بِسْمِ اللَّهِ الرَّحْمنِ الرَّحِيمِ
Empat Jenis ‘Athof dalam Al Qur’an dan Sunnah
Pembaca yang semoga dimuliakan Allah subhanahu wa ta’ala pada kesempatan kali ini kita akan kembali mencoba menggali kaidah-kaidah ushul/dasar yang disampaikan para ulama untuk memamahi Al Qur’an dan Sunnah secara benar. Diantara kaidah yang disampaikan oleh para ulama adalah kaidah dalam memahami ‘athof dalam nash syari’at. Syaikhul Islam Ibnu Taimiyah menyampaikan ada 4 jenis athof dalam Al Qur’an dan sunnah [1],
[1]. Athof Dua Kata Atau Lebih yang Berbeda Maknanya.
Athof jenis ini merupakan athof yang paling tinggi derajatnya karena menggandengkan 2 hal yang berbeda dalam artian makna satu kata (‘athof) tidak sama dengan makna kata yang lain (ma’thuf ‘alaih/kata yang di’athofkan padanya). Contohnya adalah firman Allah ‘azza wa jalla,
الََّذِي خَلَقَ السَّمَاوَاتِ وَالْأَرْضَ
“Dzat Yang Menciptakan langit dan bumi“. (QS. Al Furqon [25]: 59).
Maka berarti bahwa (السَّمَاوَاتِ) langit bukanlah (الْأَرْضَ) bumi. Contoh yang lain adalah firman Allah Subhanahu wa Ta’ala,
أَنْزَلَ التَّوْرَاةَ وَالْإِنْجِيلَ
“Dzat Yang Menurunkan Taurot dan Injil“. (QS: Ali ‘Imron [3]: 3).

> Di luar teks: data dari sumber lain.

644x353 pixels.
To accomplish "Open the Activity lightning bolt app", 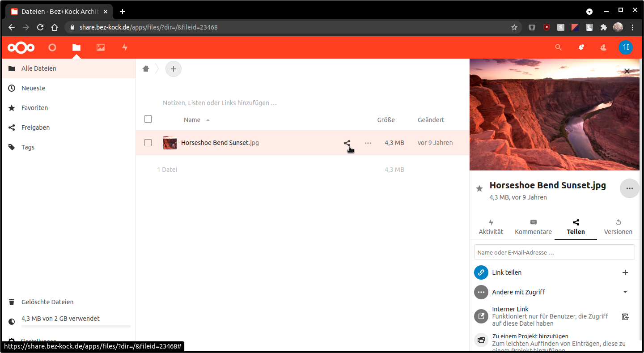I will [125, 47].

Sehingga (التَّوْرَاةَ) taurot bukanlah (الْإِنْجِيلَ) Injil demikian sebaliknya. Syaikhul Islam Ibnu Taimiyah rohimahullah mengatakan, ” ‘Athof jenis pertama inilah yang paling banyak (dalam Al Qur’an dan Sunnah pent.)”.

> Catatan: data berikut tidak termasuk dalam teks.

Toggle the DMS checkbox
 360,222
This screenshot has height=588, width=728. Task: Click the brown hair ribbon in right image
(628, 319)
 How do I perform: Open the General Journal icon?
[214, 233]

[2]. Athof Dua Atau Lebih yang Memiliki Hubungan Keterkaitan yang Erat.
Contoh ‘athof jenis ke dua ini adalah firman Allah Subhanahu wa Ta’ala,
وَمَنْ يَكْفُرْ بِاللَّهِ وَمَلَائِكَتِهِ وَكُتُبِهِ وَرُسُلِهِ وَالْيَوْمِ الْآخِرِ
“Barangsiapa yang ingkar/kufur terhadap Allah, Malaikat-MalaikatNya, Kitab-KitabNya, Para UtusanNya dan Hari Akhir“. (QS: An Nisa’ [4]: 136).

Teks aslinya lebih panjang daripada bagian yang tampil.